Scottish author (1914–2013)

Campbell Armstrong (25 February 1944 – 1 March 2013) was born Thomas Campbell Black and was a Scottish author who graduated with a degree in philosophy from the University of Sussex, England. He taught creative writing from 1971 to 1974 at the State University of New York at Oswego; from 1975 to 1978 he taught at Arizona State University. He worked for some years as a fiction editor with various London publishing houses. After living for many years in England and the United States, he moved to Shannon Harbour, Ireland. He died on 1 March 2013.

His novels Assassins & Victims and The Punctual Rape won Scottish Arts Council Awards. The Last Darkness and White Rage were nominated for the Prix du Polar. His quartet of Glasgow novels consists of The Bad Fire, The Last Darkness, White Rage, and Butcher.

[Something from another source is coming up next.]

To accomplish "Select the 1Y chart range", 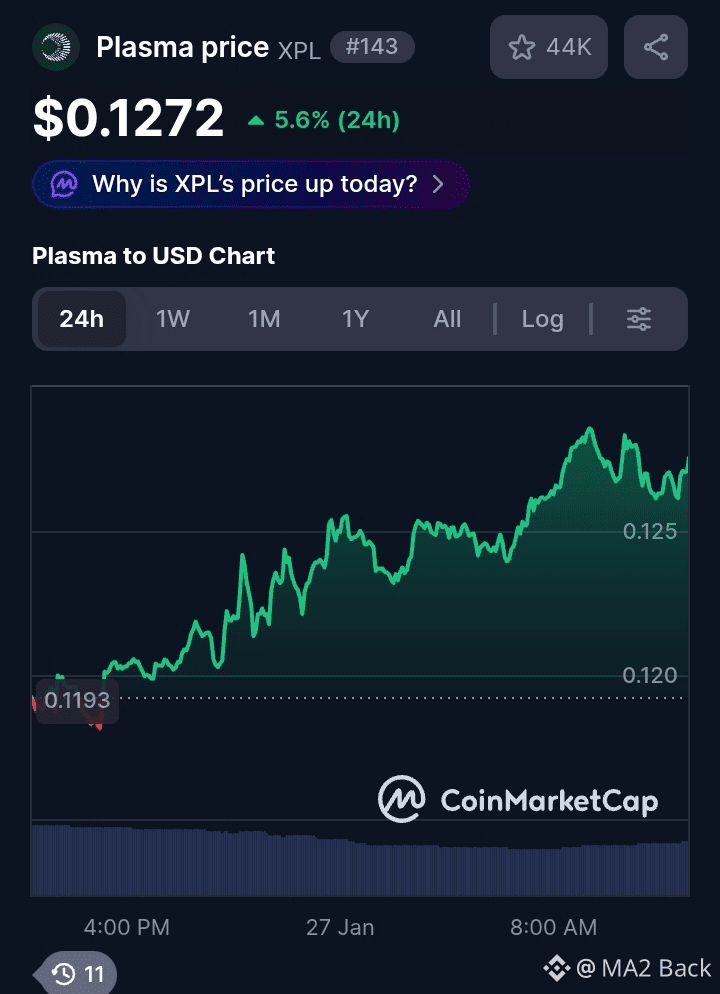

He also wrote a memoir titled All That Really Matters, retitled in the United States as I Hope You Have a Good Life.

Under his real name, "Campbell Black"—and under the pseudonym "Thomas Altman"—he wrote novelizations of movies including Raiders of the Lost Ark and Dressed to Kill, as well as thrillers and horror novels. He co-wrote the 1980 novel The Homing with Jeffrey Caine, under the pseudonym "Jeffrey Campbell."

His work was originally influenced by Robert Louis Stevenson, and he ascribed a certain "dark aspect" of his writing to the opening scenes of Treasure Island. Among other influences he included Franz Kafka, Fred Vargas, Kobo Abe, and Albert Camus.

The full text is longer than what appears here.